RECORDS SHOWN:
● ● ● ● ●
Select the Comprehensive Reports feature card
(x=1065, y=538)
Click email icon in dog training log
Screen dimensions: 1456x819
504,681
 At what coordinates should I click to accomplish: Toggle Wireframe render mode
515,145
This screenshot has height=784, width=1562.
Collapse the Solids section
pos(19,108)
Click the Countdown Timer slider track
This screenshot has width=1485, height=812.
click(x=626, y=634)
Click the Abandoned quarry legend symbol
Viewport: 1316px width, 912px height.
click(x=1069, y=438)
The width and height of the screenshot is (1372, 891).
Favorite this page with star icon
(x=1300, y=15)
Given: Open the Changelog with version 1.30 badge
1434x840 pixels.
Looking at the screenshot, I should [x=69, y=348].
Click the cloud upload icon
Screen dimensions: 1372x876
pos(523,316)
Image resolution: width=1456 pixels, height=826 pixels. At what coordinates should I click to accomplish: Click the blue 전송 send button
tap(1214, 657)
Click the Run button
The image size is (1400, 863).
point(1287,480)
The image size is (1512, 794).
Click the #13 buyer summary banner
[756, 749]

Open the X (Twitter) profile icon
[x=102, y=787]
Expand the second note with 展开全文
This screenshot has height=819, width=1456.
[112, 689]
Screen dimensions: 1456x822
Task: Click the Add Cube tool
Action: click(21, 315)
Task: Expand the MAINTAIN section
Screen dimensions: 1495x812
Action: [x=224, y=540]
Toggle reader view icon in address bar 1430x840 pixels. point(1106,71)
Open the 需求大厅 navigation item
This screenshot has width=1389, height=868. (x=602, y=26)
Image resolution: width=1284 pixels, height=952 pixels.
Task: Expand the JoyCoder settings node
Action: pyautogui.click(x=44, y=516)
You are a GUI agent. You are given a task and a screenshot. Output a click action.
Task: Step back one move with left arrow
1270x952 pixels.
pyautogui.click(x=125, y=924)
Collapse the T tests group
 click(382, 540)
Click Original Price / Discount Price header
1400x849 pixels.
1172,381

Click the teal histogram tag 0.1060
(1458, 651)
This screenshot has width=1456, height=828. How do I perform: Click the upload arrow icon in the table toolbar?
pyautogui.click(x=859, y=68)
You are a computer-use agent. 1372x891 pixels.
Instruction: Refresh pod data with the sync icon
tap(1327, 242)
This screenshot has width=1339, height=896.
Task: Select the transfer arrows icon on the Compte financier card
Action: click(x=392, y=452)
● ● ● ● ●
ABOUT THIS TASK: Your answer should be the listing itself, repeated exactly.

TASK SOLUTION:
Select the Comprehensive Reports feature card
(x=1065, y=538)
Click email icon in dog training log
Screen dimensions: 1456x819
504,681
 At what coordinates should I click to accomplish: Toggle Wireframe render mode
515,145
This screenshot has height=784, width=1562.
Collapse the Solids section
pos(19,108)
Click the Countdown Timer slider track
This screenshot has width=1485, height=812.
click(x=626, y=634)
Click the Abandoned quarry legend symbol
Viewport: 1316px width, 912px height.
click(x=1069, y=438)
The width and height of the screenshot is (1372, 891).
Favorite this page with star icon
(x=1300, y=15)
Given: Open the Changelog with version 1.30 badge
1434x840 pixels.
Looking at the screenshot, I should [x=69, y=348].
Click the cloud upload icon
Screen dimensions: 1372x876
pos(523,316)
Image resolution: width=1456 pixels, height=826 pixels. At what coordinates should I click to accomplish: Click the blue 전송 send button
tap(1214, 657)
Click the Run button
The image size is (1400, 863).
point(1287,480)
The image size is (1512, 794).
Click the #13 buyer summary banner
[756, 749]

Open the X (Twitter) profile icon
[x=102, y=787]
Expand the second note with 展开全文
This screenshot has height=819, width=1456.
[112, 689]
Screen dimensions: 1456x822
Task: Click the Add Cube tool
Action: click(21, 315)
Task: Expand the MAINTAIN section
Screen dimensions: 1495x812
Action: [x=224, y=540]
Toggle reader view icon in address bar 1430x840 pixels. point(1106,71)
Open the 需求大厅 navigation item
This screenshot has width=1389, height=868. (x=602, y=26)
Image resolution: width=1284 pixels, height=952 pixels.
Task: Expand the JoyCoder settings node
Action: pyautogui.click(x=44, y=516)
You are a GUI agent. You are given a task and a screenshot. Output a click action.
Task: Step back one move with left arrow
1270x952 pixels.
pyautogui.click(x=125, y=924)
Collapse the T tests group
 click(382, 540)
Click Original Price / Discount Price header
1400x849 pixels.
1172,381

Click the teal histogram tag 0.1060
(1458, 651)
This screenshot has width=1456, height=828. How do I perform: Click the upload arrow icon in the table toolbar?
pyautogui.click(x=859, y=68)
You are a computer-use agent. 1372x891 pixels.
Instruction: Refresh pod data with the sync icon
tap(1327, 242)
This screenshot has width=1339, height=896.
Task: Select the transfer arrows icon on the Compte financier card
Action: click(x=392, y=452)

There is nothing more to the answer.